Europe & UK

October 31, 2018

European Commission to conduct in-depth investigation to assess Tata Steel-ThyssenKrupp merger


The European Commission on October 30 issued a Press Release with regard to conducting an in-depth investigation to assess the proposed creation of a joint venture by Tata Steel and ThyssenKrupp, under the EU Merger Regulation as the Commission is concerned that at this stage the merger may reduce competition in the supply of various high-end steels.

In this regard, European Commissioner for Competition Margrethe Vestager, said: “Steel is a crucial input for many of the goods we use in our everyday life, and competitive steel prices are vital for the European economy. Industries dependent on steel employ over 30 million people in Europe and we must be able to compete in global markets. This is why we will carefully investigate the impact of the planned combination of Tata Steel's and ThyssenKrupp's steel businesses on effective competition in the steel markets.”

The release stated, Tata Steel and ThyssenKrupp are major integrated producers of flat carbon steel and electrical steel, with significant production facilities in the European Economic Area (EEA), in particular in Germany, the Netherlands, and the UK. Notably, with the transaction, Tata Steel and ThyssenKrupp would combine their European carbon steel and electrical steel businesses in a joint venture.

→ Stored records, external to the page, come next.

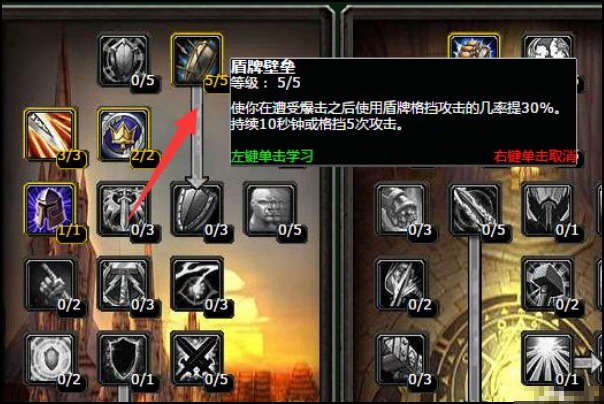Click the pointing hand talent at 0/2
Viewport: 604px width, 404px height.
(50, 284)
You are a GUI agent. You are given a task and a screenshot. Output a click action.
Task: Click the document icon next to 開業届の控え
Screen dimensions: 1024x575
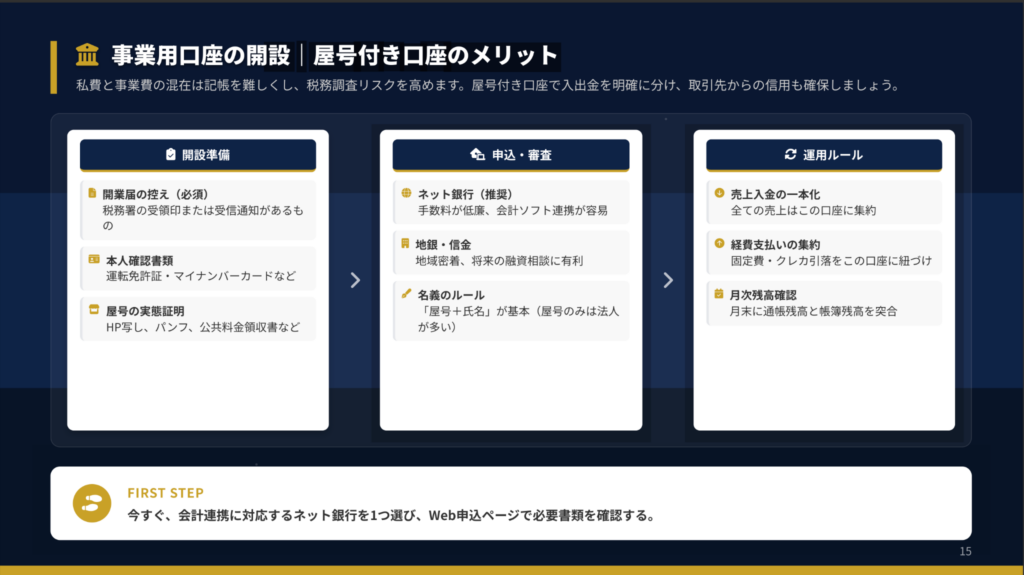click(x=93, y=193)
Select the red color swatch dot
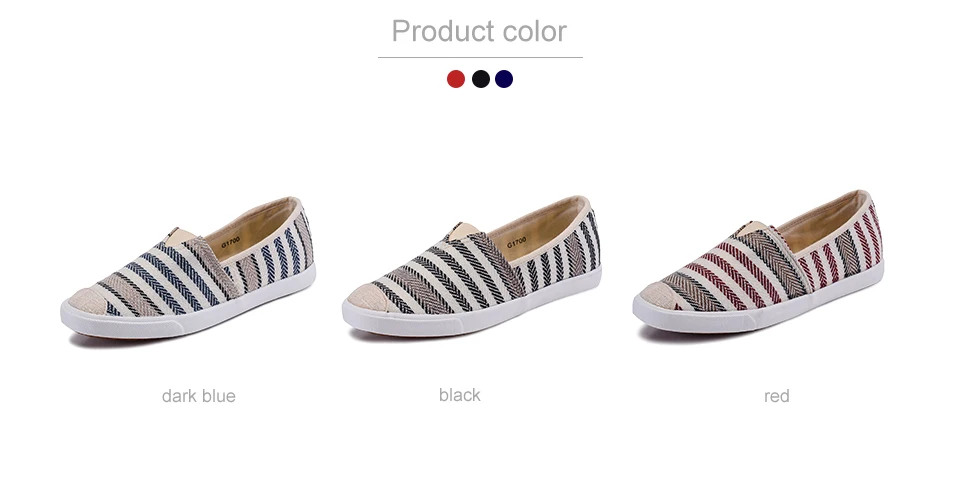Screen dimensions: 960x500 (x=456, y=79)
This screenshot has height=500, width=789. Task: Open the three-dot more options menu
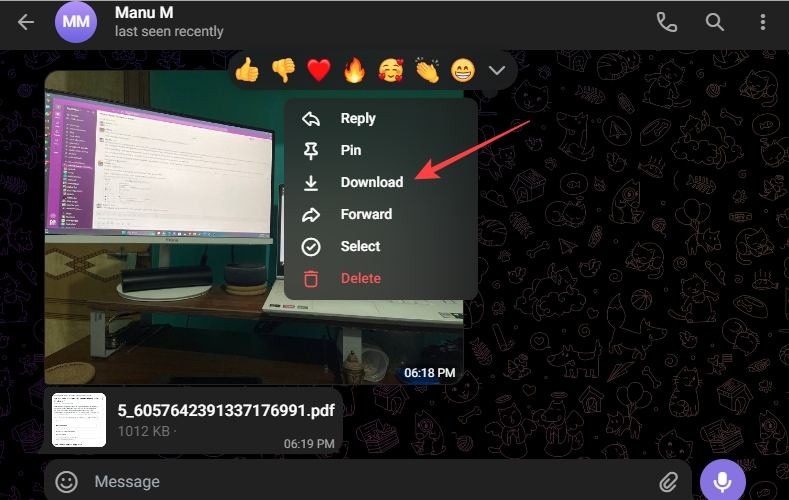point(762,22)
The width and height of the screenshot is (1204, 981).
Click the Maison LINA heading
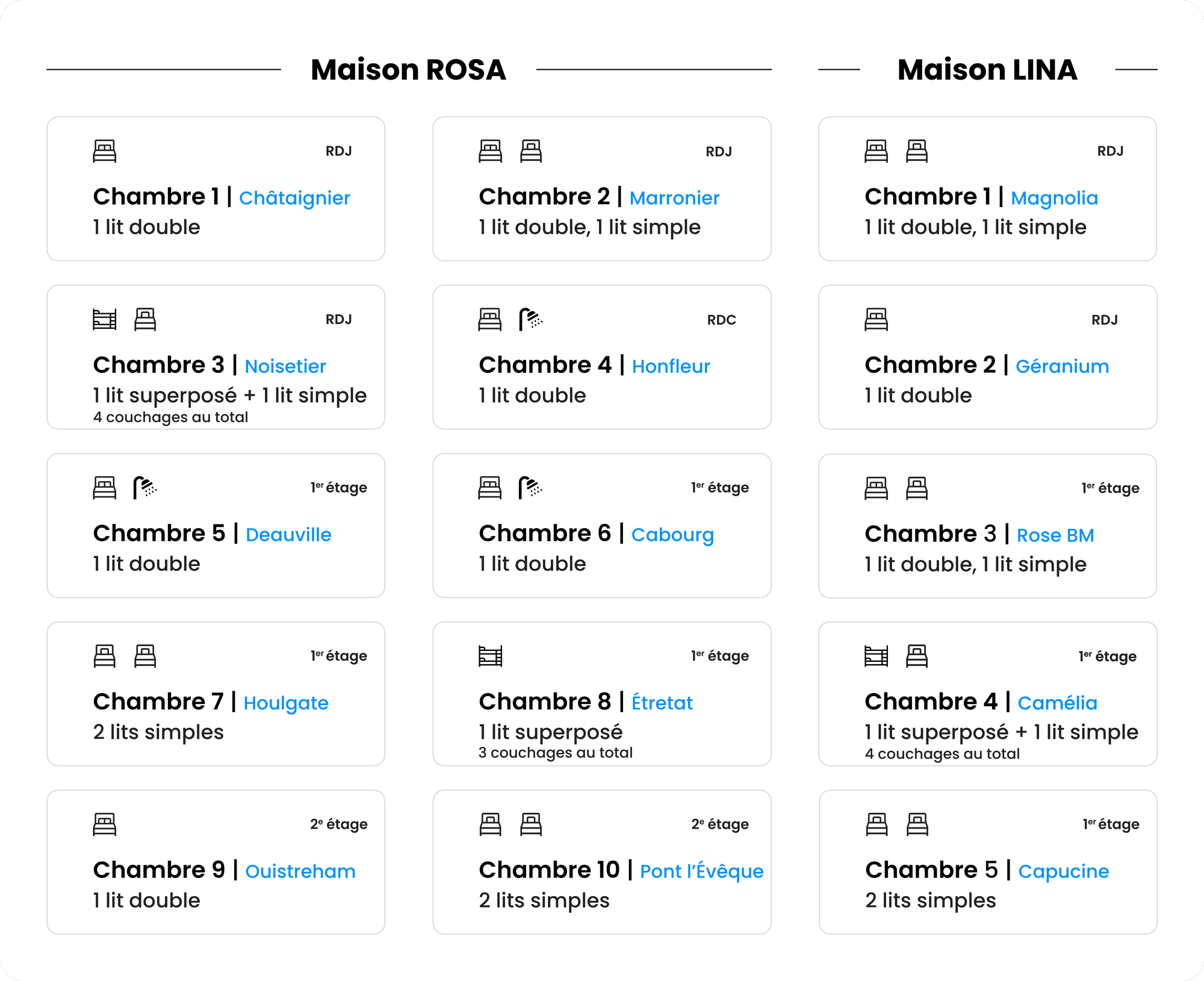coord(987,70)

The Commission's preliminary competition concerns:

The Commission's initial market investigation raised several issues relating, in particular, to combining both companies' offer of certain specialty flat carbon steel and electrical steel products, namely:

• steel for automotive applications, which concerns various types of steel, predominantly galvanized, that are used to produce cars and car parts;

• metallic coated steel for packaging, which is used to produce various packaging solutions, such as food and aerosol cans; and

• grain oriented electrical steel, which is used to produce a variety of engineering products such as transformers.

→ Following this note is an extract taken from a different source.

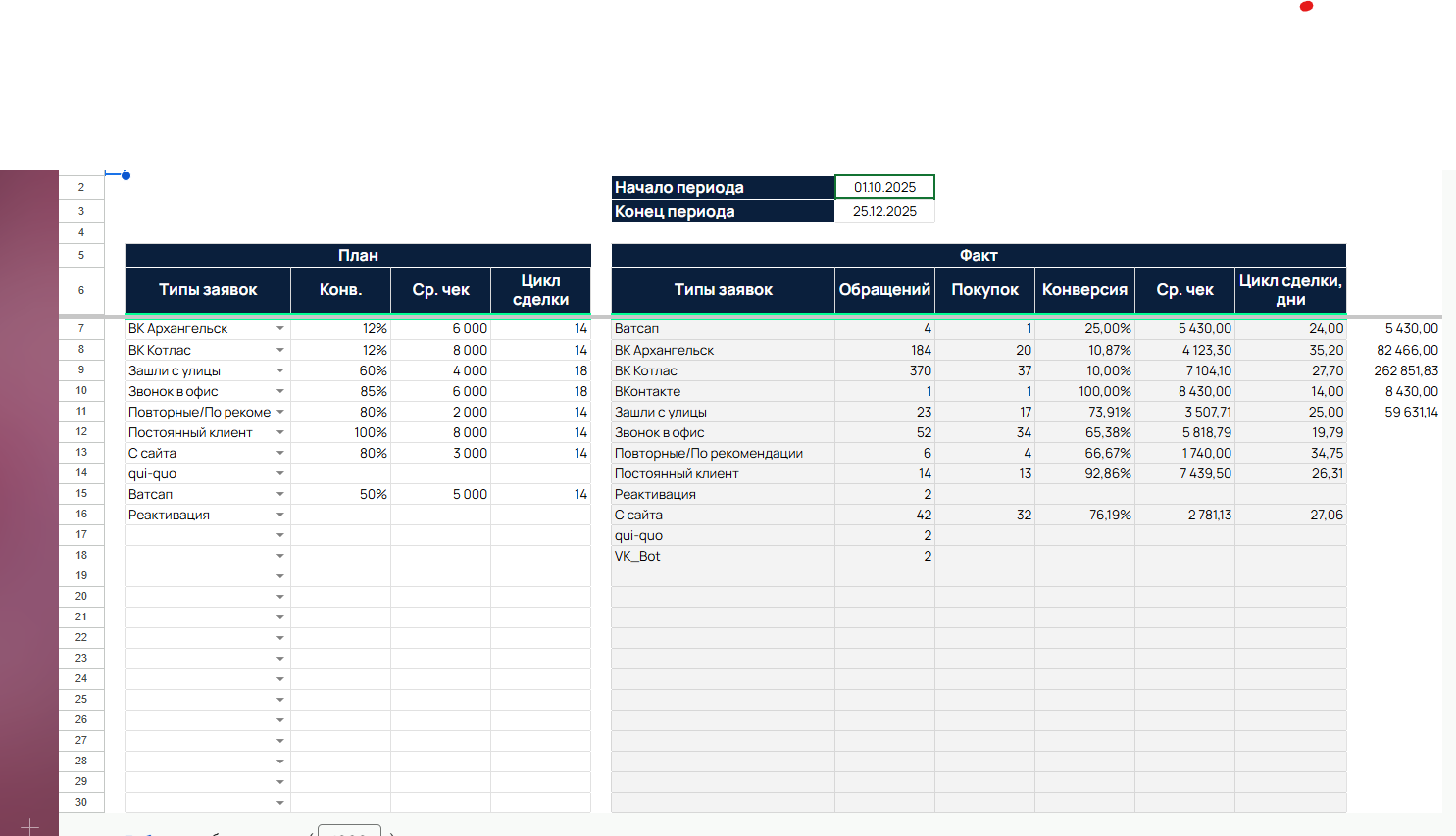Select the end date cell 25.12.2025
The image size is (1456, 836).
pyautogui.click(x=884, y=211)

The Commission stated that at this stage, it is concerned that following the transaction, customers— including various European companies, ranging from major corporations to numerous small and medium-size enterprises (SMEs)—would face a reduced choice in suppliers as well as higher prices. The Commission added that many compete with imported products in the EEA, or export their products outside Europe and compete globally.

Therefore, the Commission said that it will now conduct an in-depth investigation into the effects of this transaction to determine whether its preliminary competition concerns are confirmed.

Notably, the Commission now has 90 working days, until March 19, 2019, to take a decision.

The release concluded that the opening of an in-depth investigation does not prejudge the outcome of the investigation.